Both Jewish and University hospitals — in that order — are listed under the header for the alliance at its Web site, along with Fort Hamilton Hospital, West Chester Medical Center, Drake Center and Alliance Primary Care.

The trouble is, the alliance would fall apart if Jewish Hospital left to join the five-hospital Mercy system, the Enquirer says. And University of Cincinnati leaders worry an alliance collapse could compromise the charity care and education missions at its University Hospital.

“We believe that mediation could lead to a resolution which would minimize any harmful effects on the public that may result from Jewish Hospital’s potential departure,” Cordray wrote in a Dec. 18 letter to Jewish Hospital, asking it to give mediation “a reasonable period of time,” the Enquirer said.

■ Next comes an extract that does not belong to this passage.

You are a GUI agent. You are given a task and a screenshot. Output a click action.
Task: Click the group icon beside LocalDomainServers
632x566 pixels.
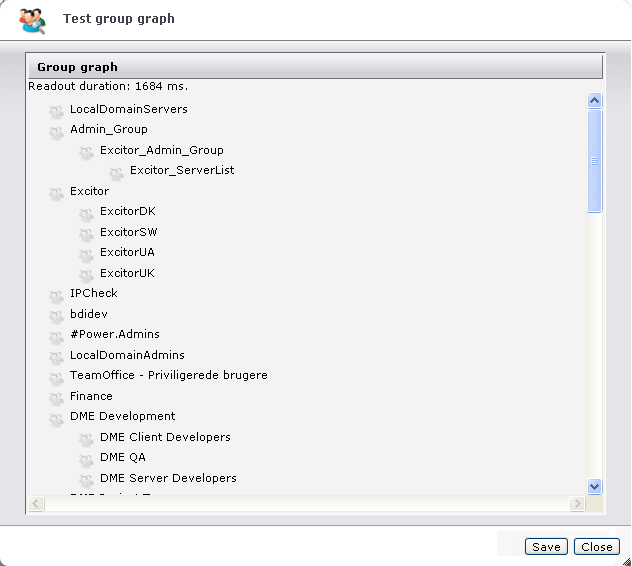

The quarrel illustrates some of the problems of allied hospitals that share operations but not governance. When one member — Jewish Hospital — leaves the alliance, it takes assets, but not necessarily liabilities, with it. Not only is it difficult to split up assets that are used jointly to operate alliance members, but such a split leaves remaining members with fewer assets — and often more liabilities.

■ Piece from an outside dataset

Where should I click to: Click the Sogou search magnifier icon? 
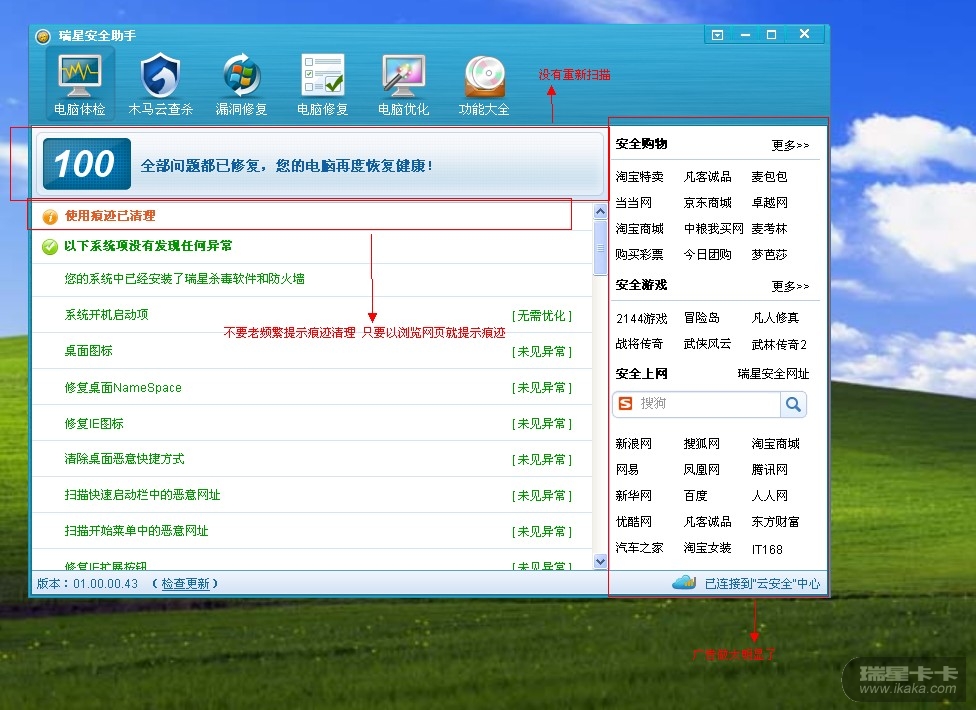tap(793, 404)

An industry expert described the situation like children who are fighting over their parents’ estate. Each child wants a fair piece of the pie. But after the children pay attorneys to ensure equal treatment, there’s less of a pie to divide. “It’s one of those situations where the sum of the parts is not equal to the whole,” the expert said.

The alliance trouble started on July 7 when trustees of the Jewish Foundation of Cincinnati selected Mercy Health Partners to buy its Jewish Hospital. The decision followed an 18-month search by the foundation for a buyer.

By being acquired by Mercy, a $750 million hospital system, Jewish Hospital also would join Catholic Healthcare Partners, the largest health system in Ohio and one of the largest nonprofit health care systems nationwide, according to the foundation’s statement, at the time.

Maybe there’s a bit of sour grapes in the mix. The Health Alliance of Greater Cincinnati also had tried to buy Jewish Hospital, according to the Business Courier of Cincinnati. The alliance already owns West Chester Medical Center and the Drake Center, the business courier said.